◆ Exercise details ◆
Please leave out pictures and print exactly the lines from the one that has "Given: Hide SAR indicator using eye icon" through the last line of the material below.
-- Opening Marker --
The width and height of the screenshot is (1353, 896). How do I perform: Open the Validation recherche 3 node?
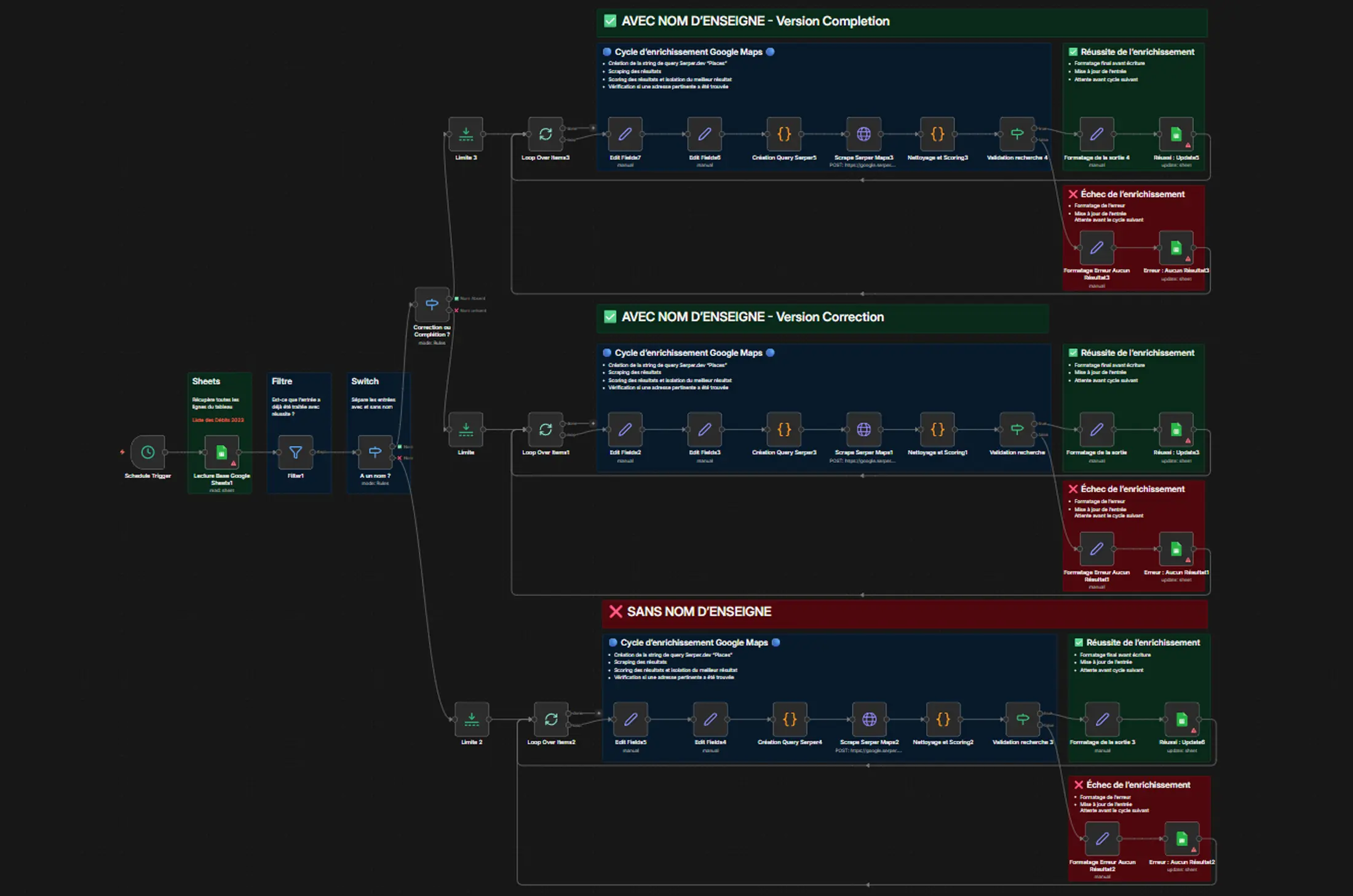coord(1022,719)
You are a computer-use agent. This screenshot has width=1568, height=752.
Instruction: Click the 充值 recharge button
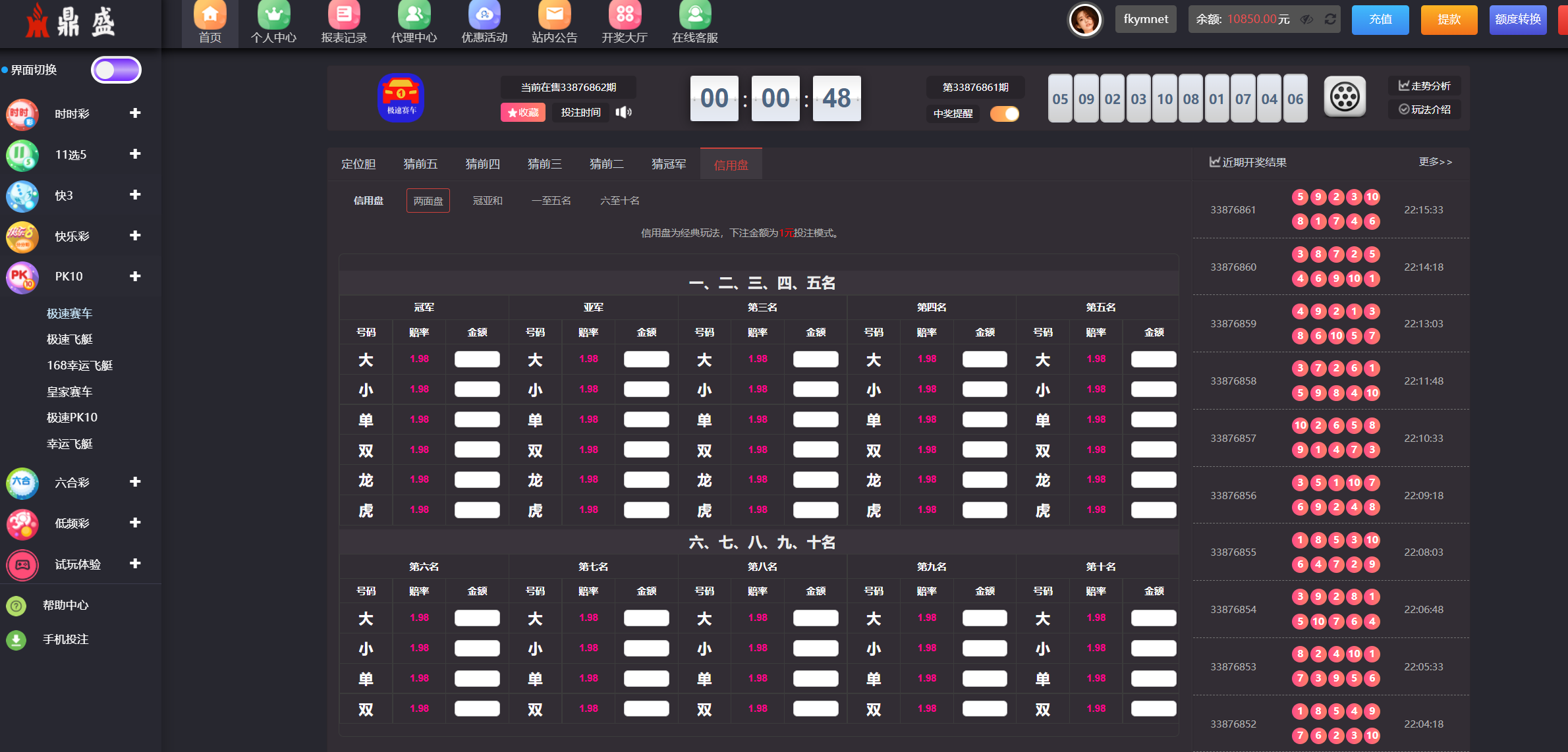1380,19
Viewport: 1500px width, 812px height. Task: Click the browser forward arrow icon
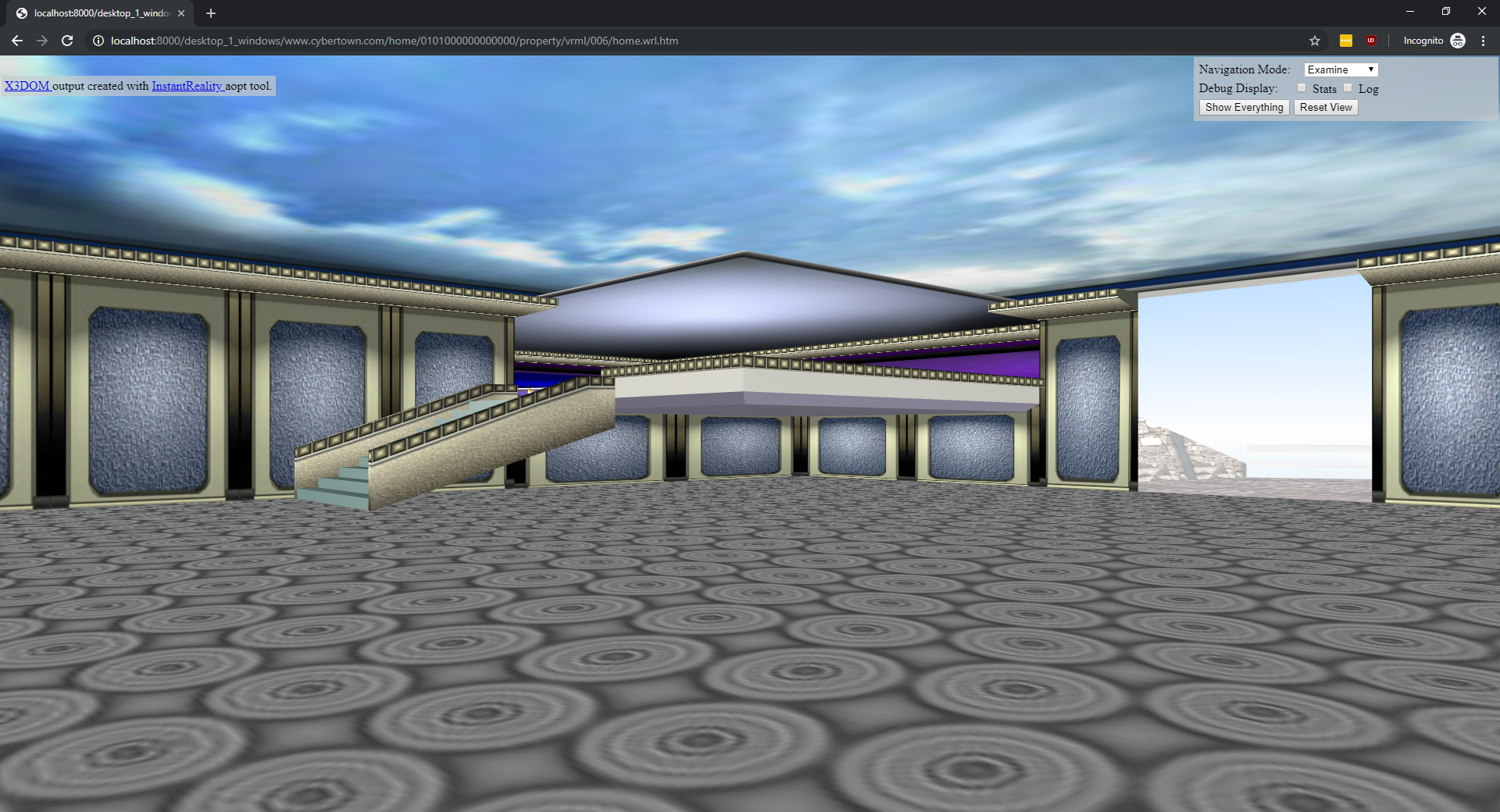[x=41, y=41]
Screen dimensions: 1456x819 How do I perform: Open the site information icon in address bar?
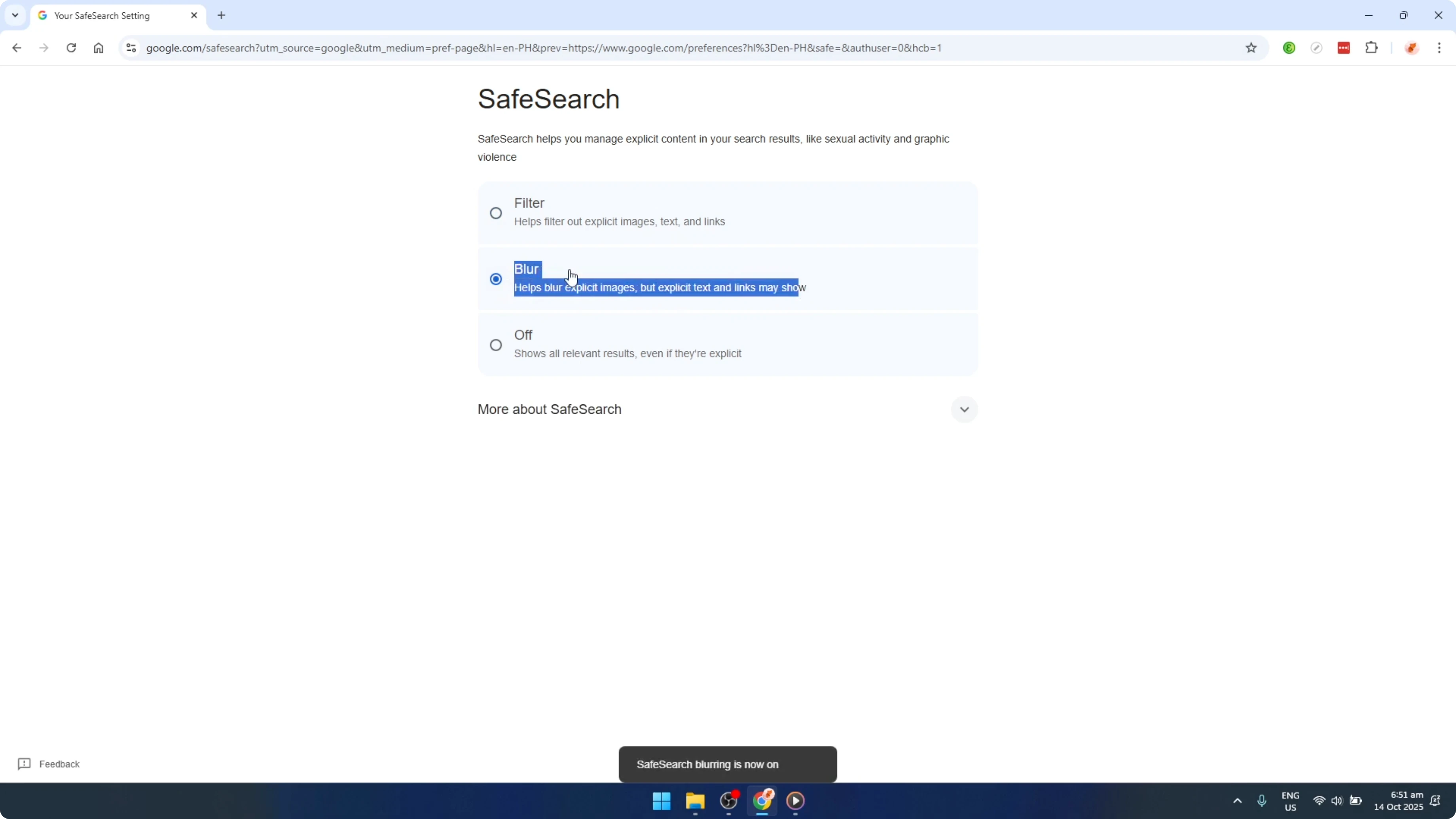tap(131, 48)
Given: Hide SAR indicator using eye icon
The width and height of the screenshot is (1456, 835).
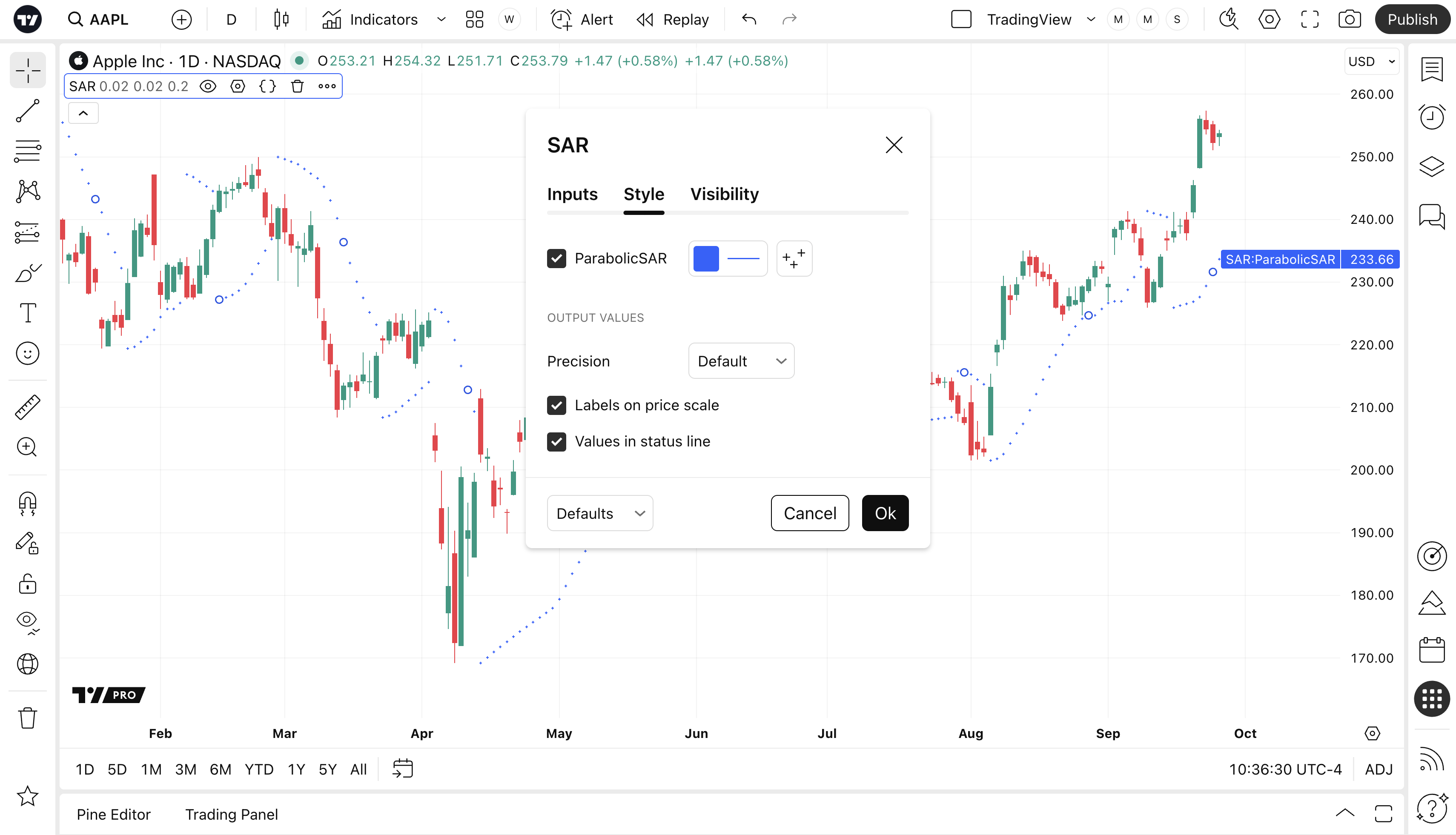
-- Closing Marker --
◆ The completed task ◆
Given: Hide SAR indicator using eye icon
The width and height of the screenshot is (1456, 835).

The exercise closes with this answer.